Page excerpt ▸

· · ·

Strange colouration in dogs, like Merle, is more analogous to conditions like Waardenburg syndrome or Albinism than it is to geographic variation in humans. 

A proper analogue to human variation would be the geographic variation in the appearance of wolves, whose coats colours adapted to their local environments- (greyer wolves in the midlatitudes, snow-coloured wolves in the Arctic).


----------



## Anthrasmagoria (Oct 29, 2019)

I don't have much respect for PETA. They bring shame on the idea of "ethical treatment" by doing the most useless and petty things in the name of it until nobody takes it seriously.


----------



## ConorHyena (Oct 29, 2019)

SwiftDog said:


> The same thing occurs in humans to an extent. Racism is still wrong of course, but to say there’s absolutely no difference between human races is erroneous.



There are no human races, therefor there is no difference.


----------



## MaetheDragon (Oct 29, 2019)

Wow, the thread is still alive!

I’m both incredibly surprised, and somewhat terrified at the same time. I hope things stay on topic now, though I confess I added to the earlier derailment.


----------



## Fallowfox (Oct 29, 2019)

MCtheBeardie said:


> Wow, the thread is still alive!
> 
> I’m both incredibly surprised, and somewhat terrified at the same time. I hope things stay on topic now, though I confess I added to the earlier derailment.



This train is on Mars, lol.


----------



## Slytherin Umbreon (Oct 29, 2019)

ConorHyena said:


> There are no human races, therefor there is no difference.


Human races happen all the time.





It's pretty interesting actually. They have these huge events, people gather, buy food, drink, and gamble on which one will win. There's a loud bang to signal the start, and they run a cardboard cut-out of a rabbit along the side of the track to help motivate them.
They used to use real rabbits, but every now and then they managed to catch one and it was pretty gruesome.
Not to mention, even when they didn't catch it, it was _still_ pretty cruel.


----------



## Sirocco~ (Oct 29, 2019)

Slytherin Umbreon said:


> Human races happen all the time.
> 
> 
> 
> ...


Greetings stealer of birdseed. I was visiting this quite ghastly thread when I stumbled upon your post.

You sir, have impeccable wit, and a charming humor to boot~


----------



## SwiftDog (Oct 30, 2019)

ConorHyena said:


> There are no human races, therefor there is no difference.



Race in humans is a lot like dog breeds. They are all dogs and they are all humans and can breed with each other (I mean within the same species of course owo) but there are broad groups which may display certain phenotypical and genotypical traits. Refusing to acknowledge that at least is unscientific.


----------



## Baalf (Nov 1, 2019)

SwiftDog said:


> I love animals, cook em tasty good...

· · ·

Given information ▸
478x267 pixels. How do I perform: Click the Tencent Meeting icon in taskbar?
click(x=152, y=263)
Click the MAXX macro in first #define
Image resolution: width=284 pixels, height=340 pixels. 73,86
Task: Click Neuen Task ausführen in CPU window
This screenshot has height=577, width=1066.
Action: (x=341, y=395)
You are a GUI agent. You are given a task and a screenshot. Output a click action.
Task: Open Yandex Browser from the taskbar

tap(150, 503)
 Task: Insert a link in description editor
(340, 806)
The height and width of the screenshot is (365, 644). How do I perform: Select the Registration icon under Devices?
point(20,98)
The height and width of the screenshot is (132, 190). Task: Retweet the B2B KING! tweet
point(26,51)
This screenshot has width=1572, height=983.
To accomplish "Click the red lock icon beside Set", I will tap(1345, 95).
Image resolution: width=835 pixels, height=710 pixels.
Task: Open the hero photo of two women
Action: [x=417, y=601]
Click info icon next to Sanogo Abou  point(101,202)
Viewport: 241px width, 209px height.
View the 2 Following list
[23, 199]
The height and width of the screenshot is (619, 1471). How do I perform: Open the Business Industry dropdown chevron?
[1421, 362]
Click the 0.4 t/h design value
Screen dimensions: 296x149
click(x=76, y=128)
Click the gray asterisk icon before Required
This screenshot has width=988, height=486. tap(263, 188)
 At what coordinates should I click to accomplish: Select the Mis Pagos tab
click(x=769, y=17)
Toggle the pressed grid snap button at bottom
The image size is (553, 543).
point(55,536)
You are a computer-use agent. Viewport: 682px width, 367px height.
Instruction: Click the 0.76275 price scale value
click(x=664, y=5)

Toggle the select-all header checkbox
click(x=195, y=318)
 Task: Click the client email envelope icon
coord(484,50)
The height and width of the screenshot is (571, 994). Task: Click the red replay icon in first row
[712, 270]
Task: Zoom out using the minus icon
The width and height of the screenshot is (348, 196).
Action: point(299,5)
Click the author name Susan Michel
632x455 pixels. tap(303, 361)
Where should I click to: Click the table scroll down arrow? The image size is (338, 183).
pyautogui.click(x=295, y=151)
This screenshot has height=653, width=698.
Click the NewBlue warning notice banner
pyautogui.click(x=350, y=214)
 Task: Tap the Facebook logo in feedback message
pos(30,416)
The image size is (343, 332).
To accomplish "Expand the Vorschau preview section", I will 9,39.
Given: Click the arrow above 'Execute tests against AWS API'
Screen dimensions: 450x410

· · ·

Activity ▸
Reproduce, word for word, the part of the forum thread above that runs between "They used to" and "was _still_ pretty cruel.", inclusive.

Answer for the task ▸
They used to use real rabbits, but every now and then they managed to catch one and it was pretty gruesome.
Not to mention, even when they didn't catch it, it was _still_ pretty cruel.